▸ What the task asks
What you return must match the records exactly, line for line.

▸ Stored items

----

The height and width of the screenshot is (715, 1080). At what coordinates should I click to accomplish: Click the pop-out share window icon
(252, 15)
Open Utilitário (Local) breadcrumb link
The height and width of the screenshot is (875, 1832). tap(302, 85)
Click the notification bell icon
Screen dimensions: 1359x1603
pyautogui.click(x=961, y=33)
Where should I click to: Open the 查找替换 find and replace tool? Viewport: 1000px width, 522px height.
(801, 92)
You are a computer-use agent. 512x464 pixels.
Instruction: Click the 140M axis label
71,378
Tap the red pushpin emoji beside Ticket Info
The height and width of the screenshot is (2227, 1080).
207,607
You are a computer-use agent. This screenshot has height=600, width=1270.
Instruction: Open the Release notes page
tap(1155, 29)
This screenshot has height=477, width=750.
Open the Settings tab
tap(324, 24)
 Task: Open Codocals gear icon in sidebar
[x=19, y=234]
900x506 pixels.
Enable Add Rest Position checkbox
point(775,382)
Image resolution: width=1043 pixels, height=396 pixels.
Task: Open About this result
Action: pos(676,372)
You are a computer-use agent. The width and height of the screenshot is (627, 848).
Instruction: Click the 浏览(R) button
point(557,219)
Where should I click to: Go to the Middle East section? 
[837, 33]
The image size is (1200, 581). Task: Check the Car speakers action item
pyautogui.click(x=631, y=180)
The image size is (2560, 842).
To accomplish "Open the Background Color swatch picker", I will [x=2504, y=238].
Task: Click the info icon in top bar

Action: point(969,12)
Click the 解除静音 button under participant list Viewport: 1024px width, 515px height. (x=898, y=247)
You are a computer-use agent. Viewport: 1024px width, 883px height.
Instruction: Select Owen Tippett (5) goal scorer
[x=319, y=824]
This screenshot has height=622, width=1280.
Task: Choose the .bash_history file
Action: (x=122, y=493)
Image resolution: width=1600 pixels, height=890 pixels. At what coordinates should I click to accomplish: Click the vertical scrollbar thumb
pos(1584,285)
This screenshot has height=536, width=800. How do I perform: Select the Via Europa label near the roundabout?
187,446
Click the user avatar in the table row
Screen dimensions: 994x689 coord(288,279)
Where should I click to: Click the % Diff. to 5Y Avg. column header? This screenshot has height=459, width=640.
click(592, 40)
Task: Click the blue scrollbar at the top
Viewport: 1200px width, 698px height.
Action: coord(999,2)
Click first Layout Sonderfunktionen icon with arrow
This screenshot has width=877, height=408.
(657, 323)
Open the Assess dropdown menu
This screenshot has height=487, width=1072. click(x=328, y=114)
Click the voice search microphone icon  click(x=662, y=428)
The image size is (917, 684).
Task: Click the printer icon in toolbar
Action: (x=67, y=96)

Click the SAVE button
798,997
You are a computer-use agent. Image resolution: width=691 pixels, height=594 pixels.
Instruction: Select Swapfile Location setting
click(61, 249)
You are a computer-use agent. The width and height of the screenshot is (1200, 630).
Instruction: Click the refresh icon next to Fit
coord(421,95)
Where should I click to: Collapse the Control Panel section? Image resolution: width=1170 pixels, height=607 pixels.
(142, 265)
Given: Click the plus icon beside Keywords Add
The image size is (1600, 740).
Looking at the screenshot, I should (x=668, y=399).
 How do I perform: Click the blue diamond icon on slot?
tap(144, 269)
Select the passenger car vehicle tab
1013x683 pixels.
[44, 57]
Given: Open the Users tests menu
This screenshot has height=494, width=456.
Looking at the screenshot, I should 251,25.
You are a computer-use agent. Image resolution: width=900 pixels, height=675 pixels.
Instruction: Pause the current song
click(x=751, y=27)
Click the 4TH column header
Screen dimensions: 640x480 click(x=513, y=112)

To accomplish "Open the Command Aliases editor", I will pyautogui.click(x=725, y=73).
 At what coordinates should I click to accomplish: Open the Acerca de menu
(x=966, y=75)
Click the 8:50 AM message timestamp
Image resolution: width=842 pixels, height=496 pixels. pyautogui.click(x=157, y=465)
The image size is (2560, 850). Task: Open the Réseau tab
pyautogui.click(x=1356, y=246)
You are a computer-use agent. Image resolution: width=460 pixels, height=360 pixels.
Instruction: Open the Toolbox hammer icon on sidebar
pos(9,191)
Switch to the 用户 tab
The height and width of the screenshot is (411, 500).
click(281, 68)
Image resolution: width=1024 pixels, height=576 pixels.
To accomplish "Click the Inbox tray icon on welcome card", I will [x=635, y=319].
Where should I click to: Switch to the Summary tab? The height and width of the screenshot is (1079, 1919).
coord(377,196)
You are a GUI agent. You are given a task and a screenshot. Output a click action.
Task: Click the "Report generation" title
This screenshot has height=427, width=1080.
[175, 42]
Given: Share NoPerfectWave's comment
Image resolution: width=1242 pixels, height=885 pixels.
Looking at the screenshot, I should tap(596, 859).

----

▸ Result for this task
The height and width of the screenshot is (715, 1080). At what coordinates should I click to accomplish: Click the pop-out share window icon
(252, 15)
Open Utilitário (Local) breadcrumb link
The height and width of the screenshot is (875, 1832). tap(302, 85)
Click the notification bell icon
Screen dimensions: 1359x1603
pyautogui.click(x=961, y=33)
Where should I click to: Open the 查找替换 find and replace tool? Viewport: 1000px width, 522px height.
(801, 92)
You are a computer-use agent. 512x464 pixels.
Instruction: Click the 140M axis label
71,378
Tap the red pushpin emoji beside Ticket Info
The height and width of the screenshot is (2227, 1080).
207,607
You are a computer-use agent. This screenshot has height=600, width=1270.
Instruction: Open the Release notes page
tap(1155, 29)
This screenshot has height=477, width=750.
Open the Settings tab
tap(324, 24)
 Task: Open Codocals gear icon in sidebar
[x=19, y=234]
900x506 pixels.
Enable Add Rest Position checkbox
point(775,382)
Image resolution: width=1043 pixels, height=396 pixels.
Task: Open About this result
Action: pos(676,372)
You are a computer-use agent. The width and height of the screenshot is (627, 848).
Instruction: Click the 浏览(R) button
point(557,219)
Where should I click to: Go to the Middle East section? 
[837, 33]
The image size is (1200, 581). Task: Check the Car speakers action item
pyautogui.click(x=631, y=180)
The image size is (2560, 842).
To accomplish "Open the Background Color swatch picker", I will [x=2504, y=238].
Task: Click the info icon in top bar

Action: point(969,12)
Click the 解除静音 button under participant list Viewport: 1024px width, 515px height. (x=898, y=247)
You are a computer-use agent. Viewport: 1024px width, 883px height.
Instruction: Select Owen Tippett (5) goal scorer
[x=319, y=824]
This screenshot has height=622, width=1280.
Task: Choose the .bash_history file
Action: (x=122, y=493)
Image resolution: width=1600 pixels, height=890 pixels. At what coordinates should I click to accomplish: Click the vertical scrollbar thumb
pos(1584,285)
This screenshot has height=536, width=800. How do I perform: Select the Via Europa label near the roundabout?
187,446
Click the user avatar in the table row
Screen dimensions: 994x689 coord(288,279)
Where should I click to: Click the % Diff. to 5Y Avg. column header? This screenshot has height=459, width=640.
click(592, 40)
Task: Click the blue scrollbar at the top
Viewport: 1200px width, 698px height.
Action: coord(999,2)
Click first Layout Sonderfunktionen icon with arrow
This screenshot has width=877, height=408.
(657, 323)
Open the Assess dropdown menu
This screenshot has height=487, width=1072. click(x=328, y=114)
Click the voice search microphone icon  click(x=662, y=428)
The image size is (917, 684).
Task: Click the printer icon in toolbar
Action: (x=67, y=96)

Click the SAVE button
798,997
You are a computer-use agent. Image resolution: width=691 pixels, height=594 pixels.
Instruction: Select Swapfile Location setting
click(61, 249)
You are a computer-use agent. The width and height of the screenshot is (1200, 630).
Instruction: Click the refresh icon next to Fit
coord(421,95)
Where should I click to: Collapse the Control Panel section? Image resolution: width=1170 pixels, height=607 pixels.
(142, 265)
Given: Click the plus icon beside Keywords Add
The image size is (1600, 740).
Looking at the screenshot, I should (x=668, y=399).
 How do I perform: Click the blue diamond icon on slot?
tap(144, 269)
Select the passenger car vehicle tab
1013x683 pixels.
[44, 57]
Given: Open the Users tests menu
This screenshot has height=494, width=456.
Looking at the screenshot, I should 251,25.
You are a computer-use agent. Image resolution: width=900 pixels, height=675 pixels.
Instruction: Pause the current song
click(x=751, y=27)
Click the 4TH column header
Screen dimensions: 640x480 click(x=513, y=112)

To accomplish "Open the Command Aliases editor", I will pyautogui.click(x=725, y=73).
 At what coordinates should I click to accomplish: Open the Acerca de menu
(x=966, y=75)
Click the 8:50 AM message timestamp
Image resolution: width=842 pixels, height=496 pixels. pyautogui.click(x=157, y=465)
The image size is (2560, 850). Task: Open the Réseau tab
pyautogui.click(x=1356, y=246)
You are a computer-use agent. Image resolution: width=460 pixels, height=360 pixels.
Instruction: Open the Toolbox hammer icon on sidebar
pos(9,191)
Switch to the 用户 tab
The height and width of the screenshot is (411, 500).
click(281, 68)
Image resolution: width=1024 pixels, height=576 pixels.
To accomplish "Click the Inbox tray icon on welcome card", I will [x=635, y=319].
Where should I click to: Switch to the Summary tab? The height and width of the screenshot is (1079, 1919).
coord(377,196)
You are a GUI agent. You are given a task and a screenshot. Output a click action.
Task: Click the "Report generation" title
This screenshot has height=427, width=1080.
[175, 42]
Given: Share NoPerfectWave's comment
Image resolution: width=1242 pixels, height=885 pixels.
Looking at the screenshot, I should tap(596, 859).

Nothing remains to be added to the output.